Luckily, if you have a program that doesn't nicely fit into one of those time frames, the DMR-ES45V has one of our favorite features: flexible recording. Selecting this option allows you to completely fill a DVD with your program, maximizing the video quality. This is particularly useful if, for instance, you have a two-hour-long movie and you want to use a dual layer disc--instead of having to drop down to SP, you can maximize the quality using flexible recording. You will have to tell the recorder exactly how long you want it to record, so this isn't the best option for programs of variable length, such as a football game.
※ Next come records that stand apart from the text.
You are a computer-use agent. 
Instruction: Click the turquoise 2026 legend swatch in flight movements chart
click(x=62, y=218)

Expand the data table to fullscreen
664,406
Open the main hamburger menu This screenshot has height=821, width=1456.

In terms of connectivity, the highlight is the HDMI output, which allows you to upconvert to 480p, 720p, and 1080i resolution for DVDs. The HDMI output can also be used for VHS playback, although it is limited to 480p. Rounding out the rest of the connectivity is a component-video output, two A/V inputs with S-Video (one front, one back), one A/V output with S-Video, and optical digital audio output, a FireWire input, and screw-type RF input/outputs. Recording quality on the Panasonic DMR-ES45V was excellent overall, highlighted by an impressive LP mode. Whereas most recorders we've tested suffer a large drop in resolution when switching from 2-hour SP to 4-hour LP mode (usually from about 450 lines of resolution to 250), LP mode on the DMR-ES45V maintained almost exactly the same resolution as SP mode. This is a big deal, as you can double the amount of content you can fit on a DVD with relatively small loss in video quality.
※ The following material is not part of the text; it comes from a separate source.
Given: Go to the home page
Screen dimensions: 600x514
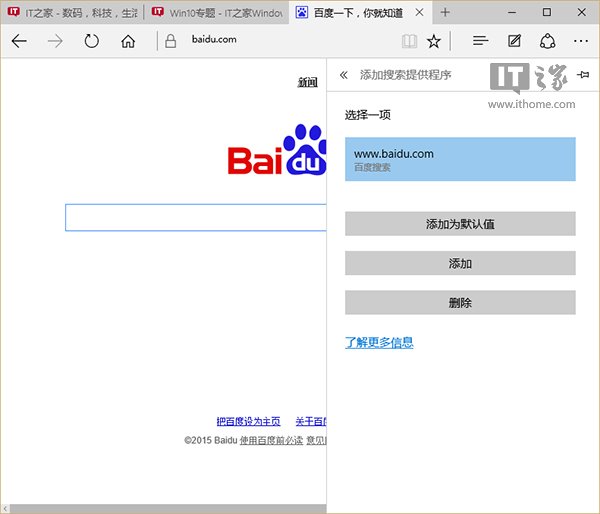Looking at the screenshot, I should 128,41.
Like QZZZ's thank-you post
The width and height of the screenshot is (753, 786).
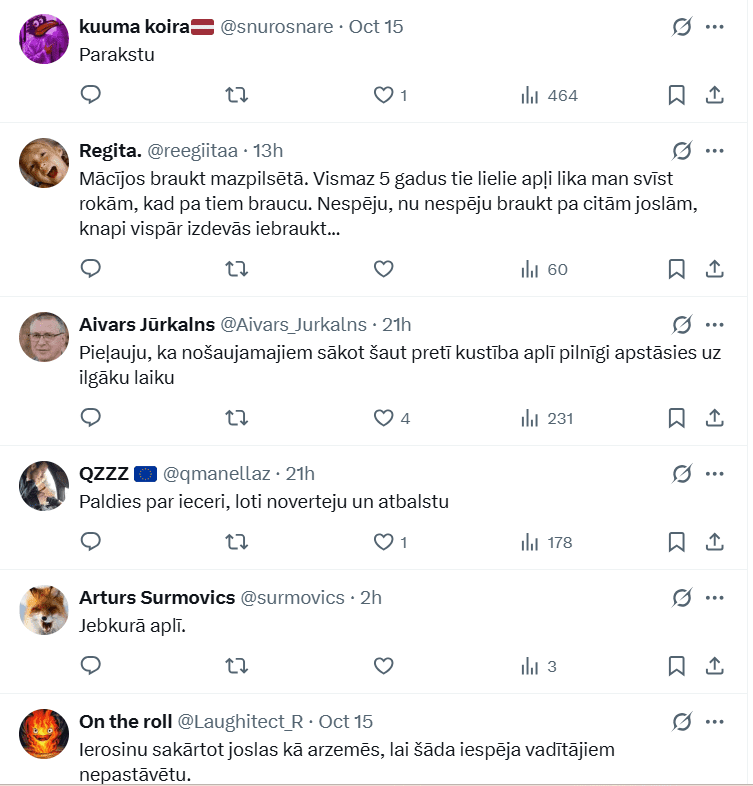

When we compared footage from 24, for example, the difference between XP and SP modes was small--only hard-core enthusiasts will be able to spot it. As usual, longer-play EP mode was almost unwatchable, with a huge loss in resolution and a large number of video artifacts, especially in scenes with a lot of motion. We recommend using EP mode only for shows with simple animation, such as Aqua Teen Hunger Force. The loss in resolution is noticeable, but the resulting video is still watchable. As we said, the true sweet spot for most people will probably be the LP mode--which is slightly worse than SP, but still very watchable and allows you to record double the amount you could in SP mode. Additionally, the DMR-ES45V had no problem recording wide-screen content straight to DVDs from our DirecTV HD TiVo box, maintaining the correct aspect ratio and filling our wide-screen TV completely.
For standard DVD playback, image quality performance was largely disappointing, a problem we've mentioned with previous Panasonic DVD recorders. Using the HDMI output at every resolution (480p, 720p and 1080i), we ran the DMR-ES45V through Silicon Optix's HQV test suite. Resolution tests in 720p and 480p mode revealed that the DMR-ES45V was not passing the full DVD resolution--the bars on the test pattern were solid where there should have been detail. At 1080i, the performance was better, but each individual line could not be seen--we tried the same test with the Oppo DV-970HD, and it displayed the test pattern perfectly. The DMR-ES45V struggled on other tests too; it couldn't handle a rotating line or three shifting lines without producing jaggies, a waving flag was also jaggy-laden, and scrolling titles suffered from comb-like artifacts and jittery performance, as well. The only test on which it performed well was a 2:3 pull-down test, as it successfully locked into film mode as the race car drove by. Since we've seen HDMI players struggle with resolution tests in the past, we thought the DMR-ES45V might perform better using the component-video output--but its performance was nearly identical.
Disc compatibility overall was spotty and represents the Panasonic DMR-ES45V's greatest weakness. When we ran our test suite of discs, the unit often displayed a message indicating the disc would need to be formatted before it could play. If we declined the formatting option, it refused to play the disc. Considering that other players handled these discs without a problem, we'd exercise caution if you plan on using the Panasonic to play older recorded DVDs. On the other hand, we had good success burning to a variety of recordable DVD media, including dual-layer media and DVD-RAM.